*TASK INPUT*.
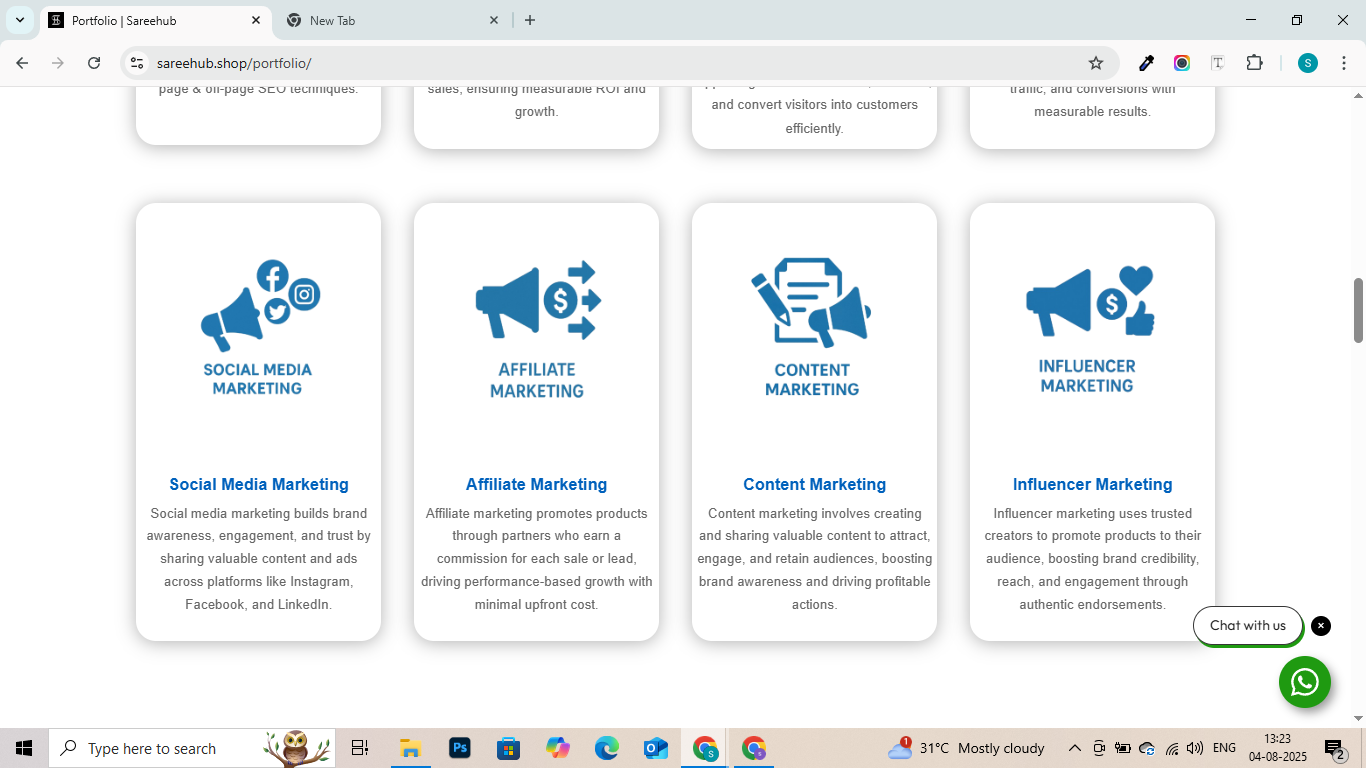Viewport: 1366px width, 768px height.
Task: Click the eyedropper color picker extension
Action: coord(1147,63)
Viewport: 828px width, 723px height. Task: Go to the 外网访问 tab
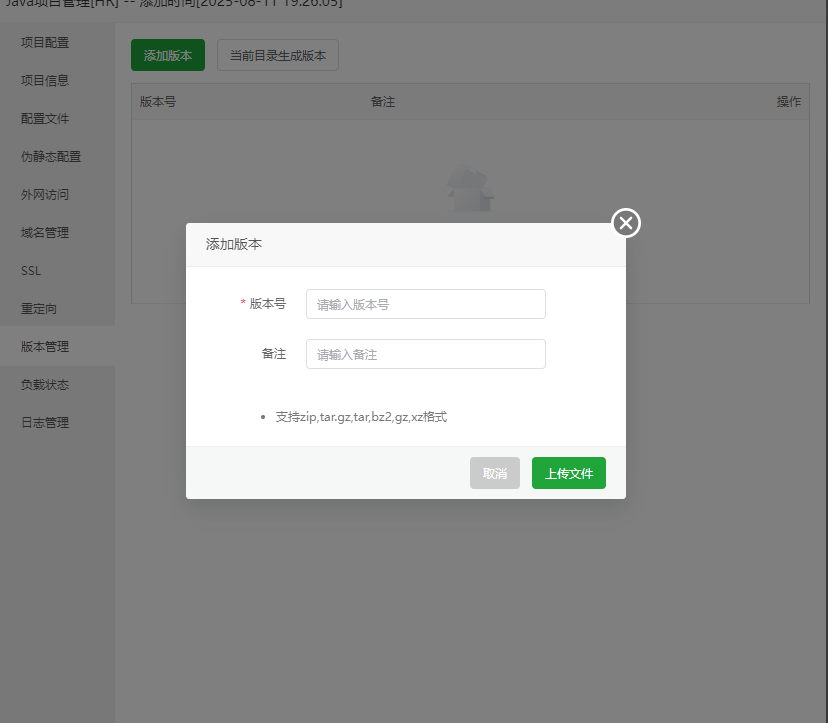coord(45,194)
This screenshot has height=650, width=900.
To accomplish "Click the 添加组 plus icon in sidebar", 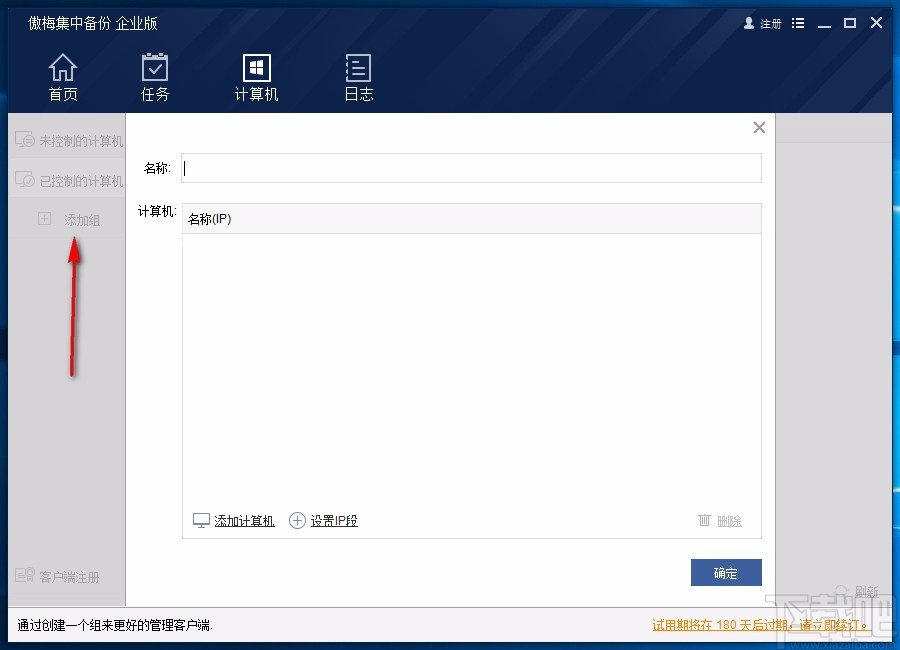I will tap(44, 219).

* * *

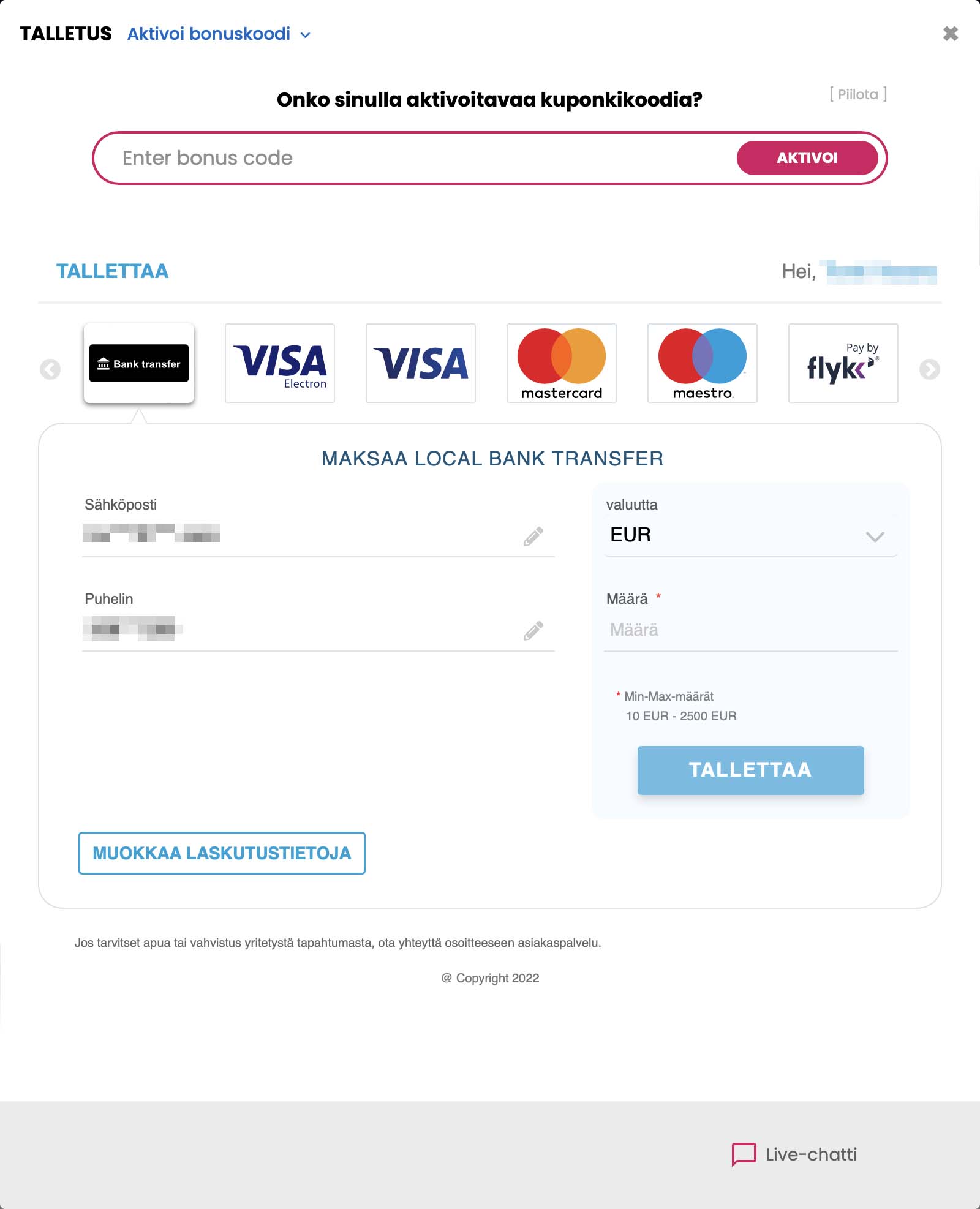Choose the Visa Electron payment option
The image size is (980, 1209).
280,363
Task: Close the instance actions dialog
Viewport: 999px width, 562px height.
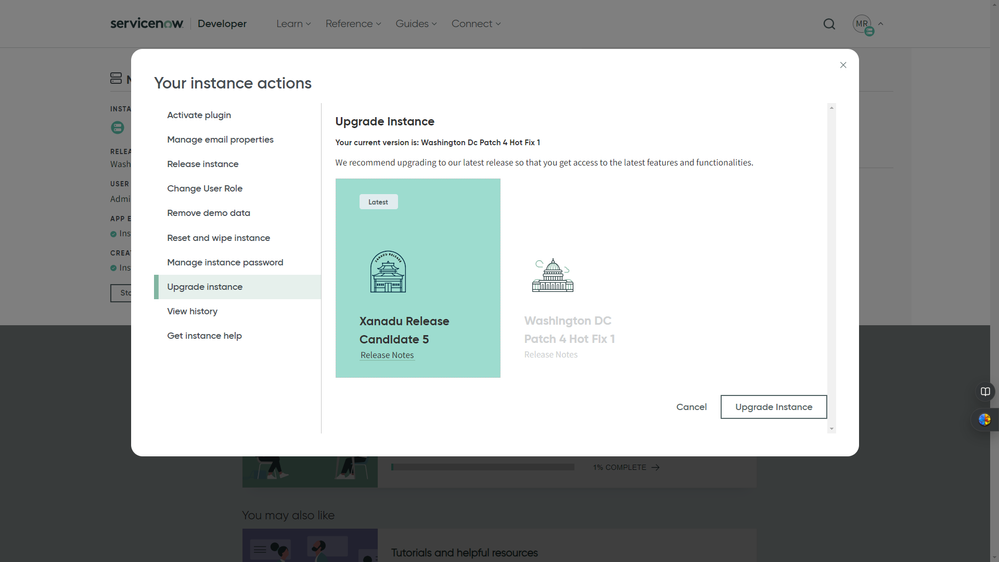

*WHAT IS BEING ASKED*.
Reproduce exactly the lines above from the line with "Task: Close the instance actions dialog" to the line with "Viewport: 999px width, 562px height.", including both, and add nothing.

*OUTPUT OF THE EXERCISE*.
Task: Close the instance actions dialog
Viewport: 999px width, 562px height.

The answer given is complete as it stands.